Question

I have an assembly I'm trying to load with reflection and read a Resource string from.

So, I use something like this:

        config.Extras="C:\dev\foo.dll";
        string dir = Directory.GetCurrentDirectory();
        string tmp = Path.GetDirectoryName(config.Extras[0]);
        Directory.SetCurrentDirectory(tmp);
        var asm = Assembly.LoadFile(config.Extras[0]);
        foreach (var item in asm.GetManifestResourceNames())
        {
                ResourceManager rm = new ResourceManager(item, asm);
                string foo=rm.GetString("foo"); //error here
        }

However, this throws a FileNotFoundException because it can't find a referenced assembly of foo.dll. Foo.dll has a dependency on Bar.dll. It throws the error saying it can't find bar.dll. The actual location of bar.dll though is in the same directory as foo.dll.
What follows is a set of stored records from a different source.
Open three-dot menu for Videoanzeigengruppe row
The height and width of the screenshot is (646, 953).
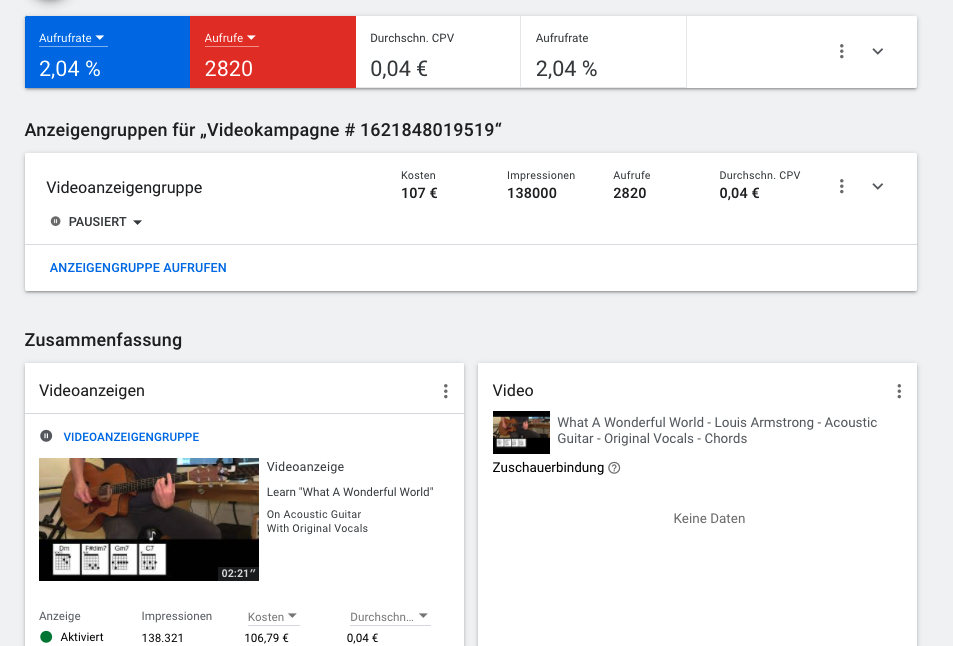click(x=842, y=186)
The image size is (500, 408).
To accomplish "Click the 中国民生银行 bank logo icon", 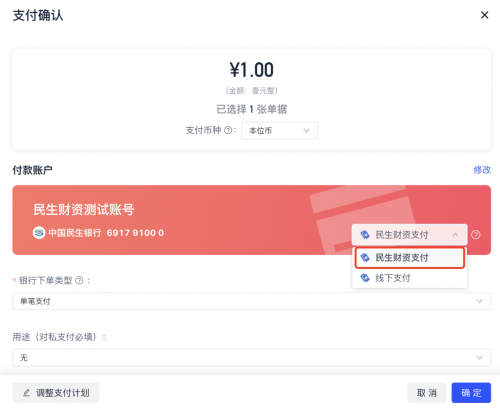I will 39,233.
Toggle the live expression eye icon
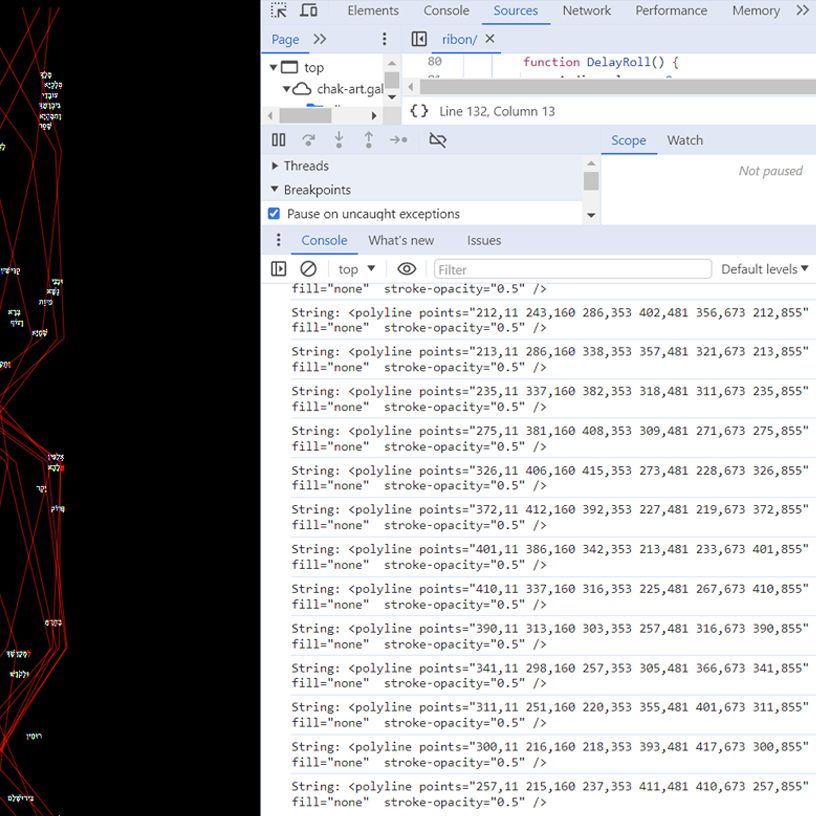The image size is (816, 816). coord(406,269)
So, how do I resolve this error?

Was it helpful?

Solution

The Load methods in the Assembly class suffer from a naming problem. Nobody ever gets Load() wrong. But LoadFile() has a much too attractive name. LoadFrom should have been LoadFile and LoadFile should have been LoadButUseThisOnlyWhenYouReallyKnowWhatItDoes().

The loading context for an assembly is difficult to understand. Suzanne Cooke has blogged about it a lot, not otherwise putting much of a dent into explaining it :) Roughly, when you use LoadFile, the CLR does not keep track of where the assembly came from and won't stop you from loading the assembly more than once. The types in that assembly are unique and the same type loaded from two LoadFile calls are not identical. You only ever use LoadFile when you intentionally don't want a match. The kind of thing that programs that read metadata would be interested in, a decompiler for example.

The "does not keep track of where the assembly came from" clause is the problem here. You need to use LoadFrom().